In the summer of 2020, Maggie Donnelly was looking for possible opportunities for community service. The Session granted permission for her to create a Heart Garden, a project that could be carried out within the restrictions of pandemic times.

The concept of the Heart Garden came from The First Nations Child and Family Caring Society. It encourages people of all ages to plant Heart Gardens in memory of children lost to the residential school system, to honour residential school survivors and their families, and to support the legacy of The Truth and Reconciliation Commission. Many Heart Gardens have popped up all over Canada. Some are as simple as paper hearts on popsicle sticks inserted into soil in a flower pot. Maggie wanted something a little more permanent.

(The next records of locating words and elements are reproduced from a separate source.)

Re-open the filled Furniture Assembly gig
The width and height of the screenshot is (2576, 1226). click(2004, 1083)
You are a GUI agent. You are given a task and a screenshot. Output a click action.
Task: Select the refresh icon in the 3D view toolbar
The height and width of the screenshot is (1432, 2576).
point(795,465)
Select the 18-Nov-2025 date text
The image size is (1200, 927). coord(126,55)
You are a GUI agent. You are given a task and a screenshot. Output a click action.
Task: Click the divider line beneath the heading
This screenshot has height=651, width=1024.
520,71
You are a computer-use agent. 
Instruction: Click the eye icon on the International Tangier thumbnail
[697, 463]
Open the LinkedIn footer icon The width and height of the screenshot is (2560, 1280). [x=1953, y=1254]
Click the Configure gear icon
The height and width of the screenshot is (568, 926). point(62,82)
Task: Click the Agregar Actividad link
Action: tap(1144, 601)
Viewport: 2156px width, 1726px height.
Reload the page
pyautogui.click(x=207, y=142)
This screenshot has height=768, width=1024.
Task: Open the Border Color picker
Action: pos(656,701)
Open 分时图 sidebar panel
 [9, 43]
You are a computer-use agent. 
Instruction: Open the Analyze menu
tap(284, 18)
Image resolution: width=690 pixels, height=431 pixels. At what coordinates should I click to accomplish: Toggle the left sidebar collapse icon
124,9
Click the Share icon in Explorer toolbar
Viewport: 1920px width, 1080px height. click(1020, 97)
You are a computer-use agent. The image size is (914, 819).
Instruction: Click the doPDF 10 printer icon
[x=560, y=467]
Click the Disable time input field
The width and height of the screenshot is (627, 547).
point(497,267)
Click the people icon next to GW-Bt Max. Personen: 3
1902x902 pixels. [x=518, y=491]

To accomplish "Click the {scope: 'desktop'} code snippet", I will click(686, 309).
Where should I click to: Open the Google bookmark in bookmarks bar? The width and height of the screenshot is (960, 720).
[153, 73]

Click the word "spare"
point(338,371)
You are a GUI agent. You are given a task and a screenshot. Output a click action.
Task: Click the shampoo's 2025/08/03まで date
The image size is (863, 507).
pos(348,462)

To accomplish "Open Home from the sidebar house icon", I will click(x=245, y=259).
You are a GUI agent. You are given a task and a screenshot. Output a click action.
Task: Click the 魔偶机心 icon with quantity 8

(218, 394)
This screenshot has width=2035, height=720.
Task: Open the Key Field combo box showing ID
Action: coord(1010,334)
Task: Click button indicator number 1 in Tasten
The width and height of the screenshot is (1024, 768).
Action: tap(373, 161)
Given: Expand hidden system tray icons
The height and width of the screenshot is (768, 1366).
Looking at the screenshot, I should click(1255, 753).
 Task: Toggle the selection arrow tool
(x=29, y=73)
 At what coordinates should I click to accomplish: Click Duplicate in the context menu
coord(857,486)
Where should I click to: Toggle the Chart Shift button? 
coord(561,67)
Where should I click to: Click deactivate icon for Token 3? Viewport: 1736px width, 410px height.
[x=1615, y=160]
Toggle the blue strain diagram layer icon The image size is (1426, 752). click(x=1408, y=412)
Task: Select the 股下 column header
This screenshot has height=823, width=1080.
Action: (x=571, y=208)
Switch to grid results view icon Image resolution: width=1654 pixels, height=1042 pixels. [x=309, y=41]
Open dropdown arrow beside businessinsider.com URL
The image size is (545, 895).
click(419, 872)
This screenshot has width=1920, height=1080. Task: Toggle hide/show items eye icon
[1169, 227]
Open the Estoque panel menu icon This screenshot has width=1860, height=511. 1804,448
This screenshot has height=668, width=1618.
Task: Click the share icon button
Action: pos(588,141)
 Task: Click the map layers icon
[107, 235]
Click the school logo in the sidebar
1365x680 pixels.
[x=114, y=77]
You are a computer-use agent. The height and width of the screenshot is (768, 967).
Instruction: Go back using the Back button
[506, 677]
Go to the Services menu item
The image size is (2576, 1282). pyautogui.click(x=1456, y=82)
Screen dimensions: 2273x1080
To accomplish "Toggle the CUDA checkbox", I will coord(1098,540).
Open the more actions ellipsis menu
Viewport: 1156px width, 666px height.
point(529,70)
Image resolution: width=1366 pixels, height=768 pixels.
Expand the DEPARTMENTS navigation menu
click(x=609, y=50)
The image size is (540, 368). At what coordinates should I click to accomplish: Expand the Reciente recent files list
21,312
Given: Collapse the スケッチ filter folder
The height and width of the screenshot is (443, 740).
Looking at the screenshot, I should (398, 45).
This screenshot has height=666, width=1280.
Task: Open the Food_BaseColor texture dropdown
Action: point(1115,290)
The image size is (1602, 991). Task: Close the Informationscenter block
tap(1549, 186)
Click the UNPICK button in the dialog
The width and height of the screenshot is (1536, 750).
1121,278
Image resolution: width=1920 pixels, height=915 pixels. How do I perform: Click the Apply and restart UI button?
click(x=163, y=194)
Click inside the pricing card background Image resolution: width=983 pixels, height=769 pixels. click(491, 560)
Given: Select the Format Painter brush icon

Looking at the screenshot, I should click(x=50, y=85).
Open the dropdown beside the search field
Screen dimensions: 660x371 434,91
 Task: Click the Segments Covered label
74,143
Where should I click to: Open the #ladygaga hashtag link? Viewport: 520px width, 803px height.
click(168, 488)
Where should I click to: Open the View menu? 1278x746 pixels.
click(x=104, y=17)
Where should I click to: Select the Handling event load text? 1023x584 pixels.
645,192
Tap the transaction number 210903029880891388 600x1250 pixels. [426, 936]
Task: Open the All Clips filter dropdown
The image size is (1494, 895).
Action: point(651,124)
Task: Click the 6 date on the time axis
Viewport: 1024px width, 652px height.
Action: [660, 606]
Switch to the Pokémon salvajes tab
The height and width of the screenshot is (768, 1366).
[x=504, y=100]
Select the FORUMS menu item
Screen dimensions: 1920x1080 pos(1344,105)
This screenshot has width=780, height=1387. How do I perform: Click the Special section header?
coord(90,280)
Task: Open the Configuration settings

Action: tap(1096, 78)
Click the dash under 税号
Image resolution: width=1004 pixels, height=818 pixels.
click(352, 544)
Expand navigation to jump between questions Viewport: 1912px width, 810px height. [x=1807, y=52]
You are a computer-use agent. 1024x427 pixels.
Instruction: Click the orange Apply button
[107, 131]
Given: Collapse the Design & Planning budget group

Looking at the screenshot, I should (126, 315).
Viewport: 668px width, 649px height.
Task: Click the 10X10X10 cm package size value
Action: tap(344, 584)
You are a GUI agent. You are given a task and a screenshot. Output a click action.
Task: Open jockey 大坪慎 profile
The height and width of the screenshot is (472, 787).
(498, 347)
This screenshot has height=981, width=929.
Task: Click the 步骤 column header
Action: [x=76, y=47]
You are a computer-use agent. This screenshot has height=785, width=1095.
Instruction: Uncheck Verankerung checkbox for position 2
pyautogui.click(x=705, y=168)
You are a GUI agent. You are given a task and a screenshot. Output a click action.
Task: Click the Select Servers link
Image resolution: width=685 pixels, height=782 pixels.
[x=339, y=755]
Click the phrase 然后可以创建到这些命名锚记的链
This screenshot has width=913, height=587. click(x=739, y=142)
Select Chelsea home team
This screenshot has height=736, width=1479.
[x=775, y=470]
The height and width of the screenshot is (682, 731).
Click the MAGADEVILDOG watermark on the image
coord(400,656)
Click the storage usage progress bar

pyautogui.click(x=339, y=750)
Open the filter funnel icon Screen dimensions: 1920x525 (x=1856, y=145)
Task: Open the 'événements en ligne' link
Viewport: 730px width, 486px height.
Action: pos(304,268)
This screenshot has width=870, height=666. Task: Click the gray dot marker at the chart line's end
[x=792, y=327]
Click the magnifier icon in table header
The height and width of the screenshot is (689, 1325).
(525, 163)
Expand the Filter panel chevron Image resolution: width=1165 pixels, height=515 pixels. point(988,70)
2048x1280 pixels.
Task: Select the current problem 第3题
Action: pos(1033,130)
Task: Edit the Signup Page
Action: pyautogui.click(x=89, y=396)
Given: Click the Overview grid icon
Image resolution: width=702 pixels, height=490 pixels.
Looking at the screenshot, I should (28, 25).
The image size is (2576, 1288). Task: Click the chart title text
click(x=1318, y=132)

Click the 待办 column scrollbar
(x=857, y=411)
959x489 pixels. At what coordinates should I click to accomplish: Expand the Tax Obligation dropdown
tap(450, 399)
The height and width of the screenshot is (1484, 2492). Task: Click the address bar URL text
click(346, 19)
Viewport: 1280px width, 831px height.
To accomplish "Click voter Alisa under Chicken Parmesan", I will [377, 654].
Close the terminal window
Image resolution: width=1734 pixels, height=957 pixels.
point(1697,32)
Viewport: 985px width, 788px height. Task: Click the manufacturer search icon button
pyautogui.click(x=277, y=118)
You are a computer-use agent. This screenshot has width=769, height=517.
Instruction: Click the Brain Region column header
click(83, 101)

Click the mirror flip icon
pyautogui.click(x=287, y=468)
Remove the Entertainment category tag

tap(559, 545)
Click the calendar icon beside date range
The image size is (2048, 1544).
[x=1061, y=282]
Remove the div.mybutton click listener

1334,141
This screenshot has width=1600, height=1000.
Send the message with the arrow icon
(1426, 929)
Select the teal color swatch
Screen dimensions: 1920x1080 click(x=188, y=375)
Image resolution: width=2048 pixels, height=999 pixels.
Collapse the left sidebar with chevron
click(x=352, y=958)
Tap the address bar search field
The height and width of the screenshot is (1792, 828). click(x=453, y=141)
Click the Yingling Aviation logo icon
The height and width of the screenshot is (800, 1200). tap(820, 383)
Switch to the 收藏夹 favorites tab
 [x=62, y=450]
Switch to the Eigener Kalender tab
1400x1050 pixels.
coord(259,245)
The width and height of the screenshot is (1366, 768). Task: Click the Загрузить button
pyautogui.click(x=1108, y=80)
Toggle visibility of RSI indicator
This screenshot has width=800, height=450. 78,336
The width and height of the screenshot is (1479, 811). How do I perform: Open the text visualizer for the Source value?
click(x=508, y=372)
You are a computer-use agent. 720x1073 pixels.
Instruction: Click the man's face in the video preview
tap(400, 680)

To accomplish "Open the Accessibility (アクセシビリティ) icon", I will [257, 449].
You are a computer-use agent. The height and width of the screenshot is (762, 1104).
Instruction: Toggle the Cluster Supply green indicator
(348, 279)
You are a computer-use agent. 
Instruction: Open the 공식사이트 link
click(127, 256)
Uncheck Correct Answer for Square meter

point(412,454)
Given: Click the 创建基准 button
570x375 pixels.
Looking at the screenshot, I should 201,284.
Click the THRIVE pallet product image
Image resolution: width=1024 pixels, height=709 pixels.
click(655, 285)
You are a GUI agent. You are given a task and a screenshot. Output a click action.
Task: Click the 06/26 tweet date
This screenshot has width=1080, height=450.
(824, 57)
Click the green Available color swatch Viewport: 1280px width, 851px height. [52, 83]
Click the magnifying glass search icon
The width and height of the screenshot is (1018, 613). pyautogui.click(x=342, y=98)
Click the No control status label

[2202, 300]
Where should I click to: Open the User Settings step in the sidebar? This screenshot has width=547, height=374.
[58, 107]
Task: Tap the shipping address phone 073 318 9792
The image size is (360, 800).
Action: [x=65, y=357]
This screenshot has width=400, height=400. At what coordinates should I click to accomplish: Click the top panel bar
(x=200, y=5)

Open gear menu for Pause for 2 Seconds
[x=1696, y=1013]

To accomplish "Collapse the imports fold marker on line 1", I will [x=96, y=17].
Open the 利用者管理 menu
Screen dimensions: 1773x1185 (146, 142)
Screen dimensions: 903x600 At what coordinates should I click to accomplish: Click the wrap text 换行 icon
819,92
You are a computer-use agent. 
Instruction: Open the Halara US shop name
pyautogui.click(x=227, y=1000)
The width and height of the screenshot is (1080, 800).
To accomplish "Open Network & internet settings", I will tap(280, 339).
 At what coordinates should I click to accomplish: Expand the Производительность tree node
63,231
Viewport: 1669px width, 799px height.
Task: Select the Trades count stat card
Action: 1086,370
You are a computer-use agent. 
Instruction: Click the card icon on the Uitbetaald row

painted small stones on the ground with wintering low plants behind Above a sign on a brick wall. Small tree trunks at left
The Heart Garden in December in 2024 with the painted stones in the foreground

First Maggie did her research on the residential schools run by the Presbyterian Church in Canada. She compiled a list of names of children who had died at the schools. With help from her sister Miriam, she collected rocks and they painted them, writing the name of a child who had died on each one. Elders Sandra Robertson and Kay Galbraith weeded and prepared the soil. With the help of Elder Cindy Similas, Maggie planted white sage, bee balm, bleeding hearts and other native plants. Steve Lynette built two signs so the neighbourhood would know what the garden was about. Each rock was carefully placed in the garden. Maggie also gave a reflection in worship on working on the garden and wrote an article about it for Presbyterian Connection.

In 2022–23, the Youth Class gave the garden a touch up, repainting some of the rocks that had faded, and rewriting the names which Maggie had carefully recorded. This year Otto Pallek created a new sign to replace the originals which had deteriorated.

The Heart Garden is on your left as you approach the Guildwood Parkway main doors of the church. We hope you will visit it and remember the children.